IPCC chairman Rajendra Pachauri said he was overwhelmed by the award. "I can't believe it, overwhelmed, stunned," Mr Pachauri told reporters and co-workers after receiving the news on the phone at his office in New Delhi. "I feel privileged sharing it with someone as distinguished as him," he added, referring to Mr Gore.
The IPCC, which comprises 2,500 researchers from more than 130 nations, issued reports this year blaming human activities for climate changes ranging from more heat waves to floods. It was set up in 1988 by the United Nations to help guide governments.
In recent years, the Norwegian committee has broadened its interpretation of peacemaking and disarmament efforts outlined by Swedish industrialist Alfred Nobel in creating the prize with his 1895 will. The prize now often also recognises human rights, democracy, elimination of poverty, sharing resources and the environment.
Mr Gore and the panel are the second laureates to be awarded the Nobel Peace Prize for environmental action, after Kenyan environmentalist Wangari Maathai was given the award in 2004.

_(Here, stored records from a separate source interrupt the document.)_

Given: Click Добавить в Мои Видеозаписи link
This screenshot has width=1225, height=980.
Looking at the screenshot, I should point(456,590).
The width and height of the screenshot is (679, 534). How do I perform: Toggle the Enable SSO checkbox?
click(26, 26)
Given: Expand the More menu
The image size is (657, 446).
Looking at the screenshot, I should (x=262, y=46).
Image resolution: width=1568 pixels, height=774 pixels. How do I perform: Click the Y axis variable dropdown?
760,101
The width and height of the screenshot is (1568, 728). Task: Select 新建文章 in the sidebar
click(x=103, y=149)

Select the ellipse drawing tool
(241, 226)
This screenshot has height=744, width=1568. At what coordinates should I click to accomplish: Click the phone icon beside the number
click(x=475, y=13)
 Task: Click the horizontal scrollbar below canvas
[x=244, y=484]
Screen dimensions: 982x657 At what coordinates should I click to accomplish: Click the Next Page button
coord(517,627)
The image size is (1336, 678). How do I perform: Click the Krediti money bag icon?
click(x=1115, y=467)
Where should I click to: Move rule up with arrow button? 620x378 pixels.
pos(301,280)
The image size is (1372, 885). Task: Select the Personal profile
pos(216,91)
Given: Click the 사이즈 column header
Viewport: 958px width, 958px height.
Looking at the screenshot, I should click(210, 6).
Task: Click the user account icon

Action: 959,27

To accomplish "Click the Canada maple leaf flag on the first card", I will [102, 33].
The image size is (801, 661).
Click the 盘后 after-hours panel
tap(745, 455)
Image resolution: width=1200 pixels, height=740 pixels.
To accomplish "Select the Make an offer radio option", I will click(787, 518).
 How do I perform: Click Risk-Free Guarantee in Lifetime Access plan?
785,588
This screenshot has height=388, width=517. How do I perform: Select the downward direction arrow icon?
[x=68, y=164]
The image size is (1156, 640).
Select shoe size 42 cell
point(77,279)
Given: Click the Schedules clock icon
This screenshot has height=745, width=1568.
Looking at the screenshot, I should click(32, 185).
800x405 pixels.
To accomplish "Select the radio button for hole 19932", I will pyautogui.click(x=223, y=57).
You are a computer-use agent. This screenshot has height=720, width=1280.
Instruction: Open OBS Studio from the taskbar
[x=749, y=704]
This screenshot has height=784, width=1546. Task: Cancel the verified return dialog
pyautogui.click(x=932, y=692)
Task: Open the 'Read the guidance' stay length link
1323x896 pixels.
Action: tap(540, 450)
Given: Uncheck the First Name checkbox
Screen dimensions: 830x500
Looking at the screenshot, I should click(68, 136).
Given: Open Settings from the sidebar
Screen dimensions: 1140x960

The honour will be formally awarded at a ceremony in Oslo on December 10th, the anniversary of Alfred Nobel's death in 1896.
Green Party leader and Minister for the Environment John Gormley said the Nobel award was a "fitting prize" for Mr Gore and the IPCC.
"Together they have proved the science and delivered the message that we have a decade to agree and implement measures to avoid the catastrophic effects of climate change," he said. "The award should give a new impetus to the UN climate change conference in Bali in December and highlight the need for all governments to sign up to a post-Kyoto agreement to tackle climate change."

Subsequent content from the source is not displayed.